Keeping each line exactly as it is, output all of the records.
*** Data provided ***
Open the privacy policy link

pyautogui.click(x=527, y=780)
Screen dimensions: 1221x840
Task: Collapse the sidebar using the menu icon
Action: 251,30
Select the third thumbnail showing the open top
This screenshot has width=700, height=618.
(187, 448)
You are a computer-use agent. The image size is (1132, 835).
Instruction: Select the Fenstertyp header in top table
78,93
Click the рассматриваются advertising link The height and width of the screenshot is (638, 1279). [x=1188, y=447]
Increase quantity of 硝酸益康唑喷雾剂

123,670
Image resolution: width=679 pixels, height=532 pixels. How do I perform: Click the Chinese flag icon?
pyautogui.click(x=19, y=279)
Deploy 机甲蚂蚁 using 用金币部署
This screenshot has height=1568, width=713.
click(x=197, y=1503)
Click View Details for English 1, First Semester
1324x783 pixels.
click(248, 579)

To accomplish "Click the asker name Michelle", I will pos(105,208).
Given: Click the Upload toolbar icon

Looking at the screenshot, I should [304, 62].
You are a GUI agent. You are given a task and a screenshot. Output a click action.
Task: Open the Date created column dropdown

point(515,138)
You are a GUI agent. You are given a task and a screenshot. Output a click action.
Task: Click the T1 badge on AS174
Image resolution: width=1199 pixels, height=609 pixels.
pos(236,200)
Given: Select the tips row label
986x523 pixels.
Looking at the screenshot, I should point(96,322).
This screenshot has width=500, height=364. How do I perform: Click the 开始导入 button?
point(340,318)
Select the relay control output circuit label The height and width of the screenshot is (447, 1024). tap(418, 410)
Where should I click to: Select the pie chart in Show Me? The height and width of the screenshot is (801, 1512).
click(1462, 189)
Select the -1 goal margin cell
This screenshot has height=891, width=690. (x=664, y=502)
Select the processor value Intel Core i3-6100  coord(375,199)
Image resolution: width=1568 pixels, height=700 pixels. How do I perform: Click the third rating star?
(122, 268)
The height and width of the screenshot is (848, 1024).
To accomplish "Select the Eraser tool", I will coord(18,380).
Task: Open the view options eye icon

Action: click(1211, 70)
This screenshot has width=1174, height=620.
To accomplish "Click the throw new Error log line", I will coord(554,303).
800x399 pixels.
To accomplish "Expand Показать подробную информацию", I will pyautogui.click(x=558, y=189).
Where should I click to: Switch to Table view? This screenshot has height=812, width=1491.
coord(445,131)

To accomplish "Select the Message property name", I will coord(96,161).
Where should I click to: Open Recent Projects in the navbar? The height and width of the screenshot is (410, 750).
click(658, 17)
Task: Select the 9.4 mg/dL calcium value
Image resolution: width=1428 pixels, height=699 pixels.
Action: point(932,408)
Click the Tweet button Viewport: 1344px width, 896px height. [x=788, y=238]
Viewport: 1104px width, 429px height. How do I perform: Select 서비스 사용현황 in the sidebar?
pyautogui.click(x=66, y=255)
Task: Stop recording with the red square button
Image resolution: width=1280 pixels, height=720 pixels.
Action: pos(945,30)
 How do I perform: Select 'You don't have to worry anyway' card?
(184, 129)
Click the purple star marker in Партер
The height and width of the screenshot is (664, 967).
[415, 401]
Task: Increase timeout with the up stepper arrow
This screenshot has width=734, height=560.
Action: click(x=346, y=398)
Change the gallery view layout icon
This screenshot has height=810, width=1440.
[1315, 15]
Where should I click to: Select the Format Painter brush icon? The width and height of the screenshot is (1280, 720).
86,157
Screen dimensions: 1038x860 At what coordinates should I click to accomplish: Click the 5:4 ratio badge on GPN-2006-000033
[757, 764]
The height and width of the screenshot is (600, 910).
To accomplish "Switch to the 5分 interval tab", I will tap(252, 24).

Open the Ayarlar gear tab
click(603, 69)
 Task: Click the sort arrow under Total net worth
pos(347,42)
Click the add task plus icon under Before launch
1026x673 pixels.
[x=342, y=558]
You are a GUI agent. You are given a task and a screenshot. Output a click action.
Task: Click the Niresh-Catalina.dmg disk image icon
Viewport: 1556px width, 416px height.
*** End of Data provided ***
Your response:
Open the privacy policy link

pyautogui.click(x=527, y=780)
Screen dimensions: 1221x840
Task: Collapse the sidebar using the menu icon
Action: 251,30
Select the third thumbnail showing the open top
This screenshot has width=700, height=618.
(187, 448)
You are a computer-use agent. The image size is (1132, 835).
Instruction: Select the Fenstertyp header in top table
78,93
Click the рассматриваются advertising link The height and width of the screenshot is (638, 1279). [x=1188, y=447]
Increase quantity of 硝酸益康唑喷雾剂

123,670
Image resolution: width=679 pixels, height=532 pixels. How do I perform: Click the Chinese flag icon?
pyautogui.click(x=19, y=279)
Deploy 机甲蚂蚁 using 用金币部署
This screenshot has height=1568, width=713.
click(x=197, y=1503)
Click View Details for English 1, First Semester
1324x783 pixels.
click(248, 579)

To accomplish "Click the asker name Michelle", I will pos(105,208).
Given: Click the Upload toolbar icon

Looking at the screenshot, I should [304, 62].
You are a GUI agent. You are given a task and a screenshot. Output a click action.
Task: Open the Date created column dropdown

point(515,138)
You are a GUI agent. You are given a task and a screenshot. Output a click action.
Task: Click the T1 badge on AS174
Image resolution: width=1199 pixels, height=609 pixels.
pos(236,200)
Given: Select the tips row label
986x523 pixels.
Looking at the screenshot, I should point(96,322).
This screenshot has width=500, height=364. How do I perform: Click the 开始导入 button?
point(340,318)
Select the relay control output circuit label The height and width of the screenshot is (447, 1024). tap(418, 410)
Where should I click to: Select the pie chart in Show Me? The height and width of the screenshot is (801, 1512).
click(1462, 189)
Select the -1 goal margin cell
This screenshot has height=891, width=690. (x=664, y=502)
Select the processor value Intel Core i3-6100  coord(375,199)
Image resolution: width=1568 pixels, height=700 pixels. How do I perform: Click the third rating star?
(122, 268)
The height and width of the screenshot is (848, 1024).
To accomplish "Select the Eraser tool", I will coord(18,380).
Task: Open the view options eye icon

Action: click(1211, 70)
This screenshot has width=1174, height=620.
To accomplish "Click the throw new Error log line", I will coord(554,303).
800x399 pixels.
To accomplish "Expand Показать подробную информацию", I will pyautogui.click(x=558, y=189).
Where should I click to: Switch to Table view? This screenshot has height=812, width=1491.
coord(445,131)

To accomplish "Select the Message property name", I will coord(96,161).
Where should I click to: Open Recent Projects in the navbar? The height and width of the screenshot is (410, 750).
click(658, 17)
Task: Select the 9.4 mg/dL calcium value
Image resolution: width=1428 pixels, height=699 pixels.
Action: point(932,408)
Click the Tweet button Viewport: 1344px width, 896px height. [x=788, y=238]
Viewport: 1104px width, 429px height. How do I perform: Select 서비스 사용현황 in the sidebar?
pyautogui.click(x=66, y=255)
Task: Stop recording with the red square button
Image resolution: width=1280 pixels, height=720 pixels.
Action: pos(945,30)
 How do I perform: Select 'You don't have to worry anyway' card?
(184, 129)
Click the purple star marker in Партер
The height and width of the screenshot is (664, 967).
[415, 401]
Task: Increase timeout with the up stepper arrow
This screenshot has width=734, height=560.
Action: click(x=346, y=398)
Change the gallery view layout icon
This screenshot has height=810, width=1440.
[1315, 15]
Where should I click to: Select the Format Painter brush icon? The width and height of the screenshot is (1280, 720).
86,157
Screen dimensions: 1038x860 At what coordinates should I click to accomplish: Click the 5:4 ratio badge on GPN-2006-000033
[757, 764]
The height and width of the screenshot is (600, 910).
To accomplish "Switch to the 5分 interval tab", I will tap(252, 24).

Open the Ayarlar gear tab
click(603, 69)
 Task: Click the sort arrow under Total net worth
pos(347,42)
Click the add task plus icon under Before launch
1026x673 pixels.
[x=342, y=558]
You are a GUI agent. You are given a task and a screenshot. Output a click action.
Task: Click the Niresh-Catalina.dmg disk image icon
Viewport: 1556px width, 416px height.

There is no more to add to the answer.